From: Jan Kara <jack@suse.cz>
To: Wu Fengguang <fengguang.wu@intel.com>
Cc: linux-fsdevel@vger.kernel.org, Jan Kara <jack@suse.cz>,
Peter Zijlstra <a.p.zijlstra@chello.nl>,
Christoph Hellwig <hch@lst.de>,
Andrew Morton <akpm@linux-foundation.org>,
LKML <linux-kernel@vger.kernel.org>
Subject: Re: [PATCH 6/7] writeback: dirty ratelimit - think time compensation
Date: Wed, 7 Dec 2011 17:14:40 +0100 [thread overview]
Message-ID: <20111207161440.GL4622@quack.suse.cz> (raw)
In-Reply-To: <20111128140513.653000555@intel.com>
On Mon 28-11-11 21:53:44, Wu Fengguang wrote:
> Compensate the task's think time when computing the final pause time,
> so that ->dirty_ratelimit can be executed accurately.
>
> think time := time spend outside of balance_dirty_pages()
>
> In the rare case that the task slept longer than the 200ms period time
> (result in negative pause time), the sleep time will be compensated in
> the following periods, too, if it's less than 1 second.
>
> Accumulated errors are carefully avoided as long as the max pause area
> is not hitted.
>
> Pseudo code:
>
> period = pages_dirtied / task_ratelimit;
> think = jiffies - dirty_paused_when;
> pause = period - think;
>
> 1) normal case: period > think
>
> pause = period - think
> dirty_paused_when = jiffies + pause
> nr_dirtied = 0
>
> period time
> |===============================>|
> think time pause time
> |===============>|==============>|
> ------|----------------|---------------|------------------------
> dirty_paused_when jiffies
>
>
> 2) no pause case: period <= think
>
> don't pause; reduce future pause time by:
> dirty_paused_when += period
> nr_dirtied = 0
>
> period time
> |===============================>|
> think time
> |===================================================>|
> ------|--------------------------------+-------------------|----
> dirty_paused_when jiffies
>
> Acked-by: Peter Zijlstra <a.p.zijlstra@chello.nl>
> Signed-off-by: Wu Fengguang <fengguang.wu@intel.com>
Looks good.

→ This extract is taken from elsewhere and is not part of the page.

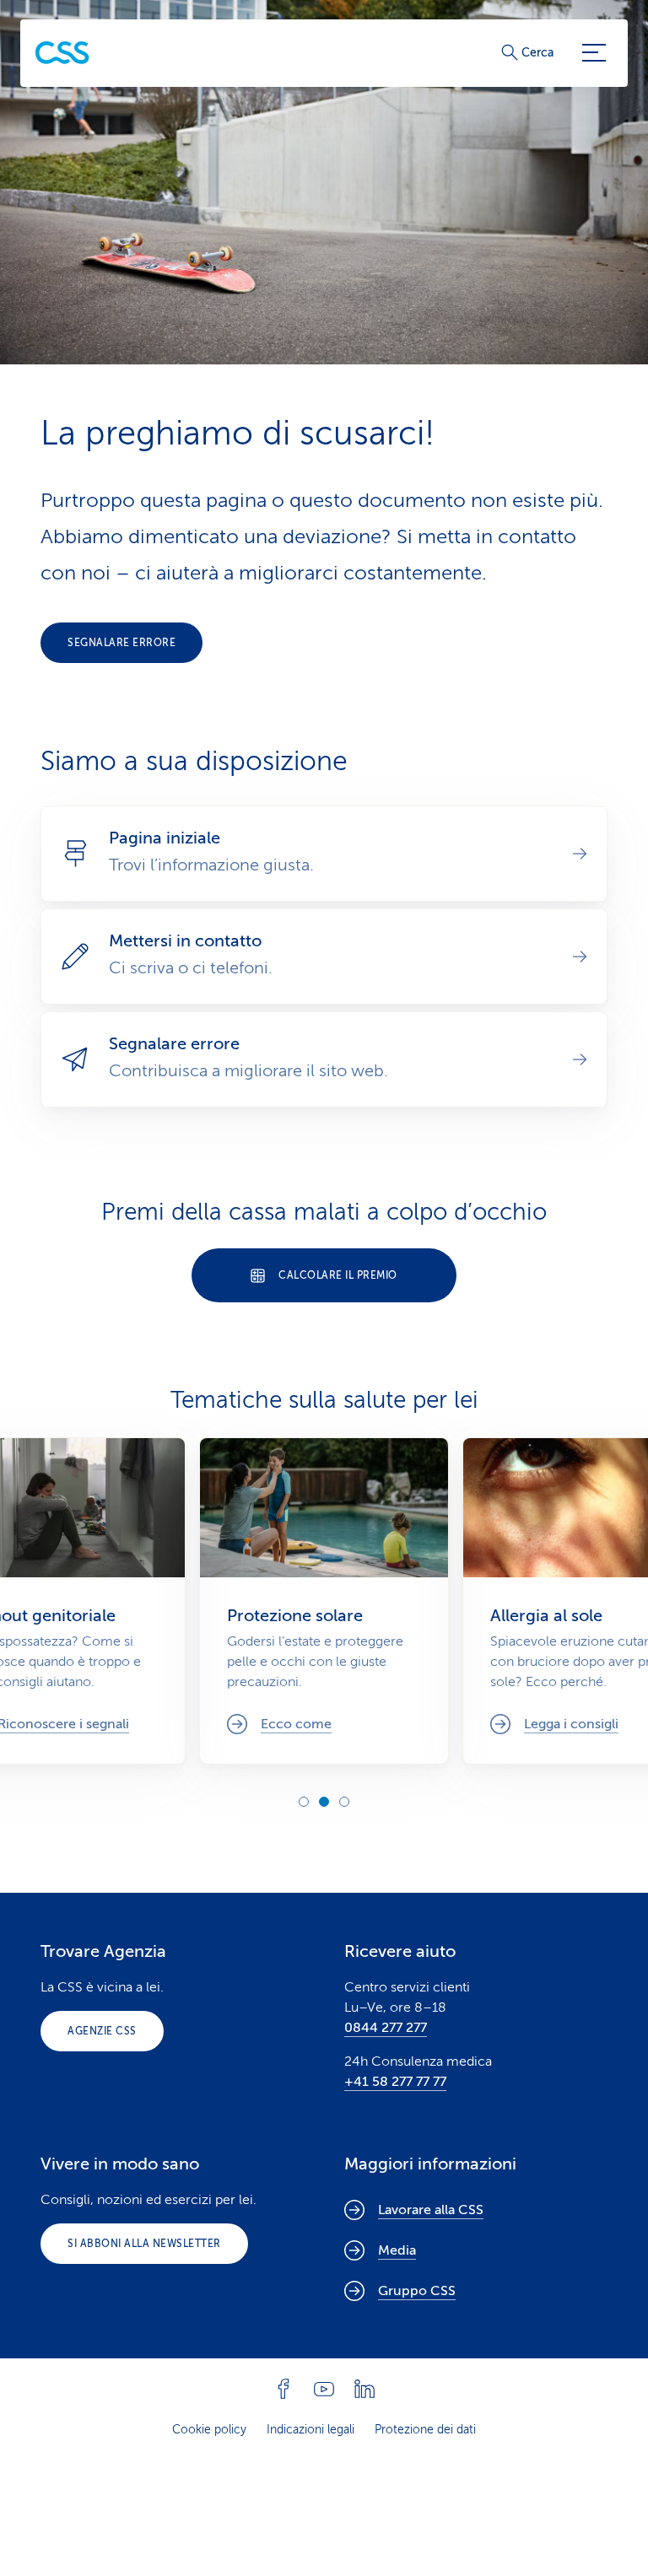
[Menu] (594, 53)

You can add:
Acked-by: Jan Kara <jack@suse.cz>
Honza
> ---
> include/linux/sched.h | 1
> include/trace/events/writeback.h | 14 ++++++++---
> kernel/fork.c | 1
> mm/page-writeback.c | 36 +++++++++++++++++++++++++----
> 4 files changed, 45 insertions(+), 7 deletions(-)
>
> --- linux-next.orig/include/linux/sched.h 2011-11-17 20:12:22.000000000 +0800
> +++ linux-next/include/linux/sched.h 2011-11-17 20:12:35.000000000 +0800
> @@ -1527,6 +1527,7 @@ struct task_struct {
> */
> int nr_dirtied;
> int nr_dirtied_pause;
> + unsigned long dirty_paused_when; /* start of a write-and-pause period */
>
> #ifdef CONFIG_LATENCYTOP
> int latency_record_count;
> --- linux-next.orig/mm/page-writeback.c 2011-11-17 20:12:22.000000000 +0800
> +++ linux-next/mm/page-writeback.c 2011-11-17 20:12:38.000000000 +0800
> @@ -1010,6 +1010,7 @@ static void balance_dirty_pages(struct a
> unsigned long background_thresh;
> unsigned long dirty_thresh;
> unsigned long bdi_thresh;
> + long period;
> long pause = 0;
> long uninitialized_var(max_pause);
> bool dirty_exceeded = false;
> @@ -1020,6 +1021,8 @@ static void balance_dirty_pages(struct a
> unsigned long start_time = jiffies;
>
> for (;;) {
> + unsigned long now = jiffies;
> +
> /*
> * Unstable writes are a feature of certain networked
> * filesystems (i.e. NFS) in which data may have been
> @@ -1039,8 +1042,11 @@ static void balance_dirty_pages(struct a
> */
> freerun = dirty_freerun_ceiling(dirty_thresh,
> background_thresh);
> - if (nr_dirty <= freerun)
> + if (nr_dirty <= freerun) {
> + current->dirty_paused_when = now;
> + current->nr_dirtied = 0;
> break;
> + }
>
> if (unlikely(!writeback_in_progress(bdi)))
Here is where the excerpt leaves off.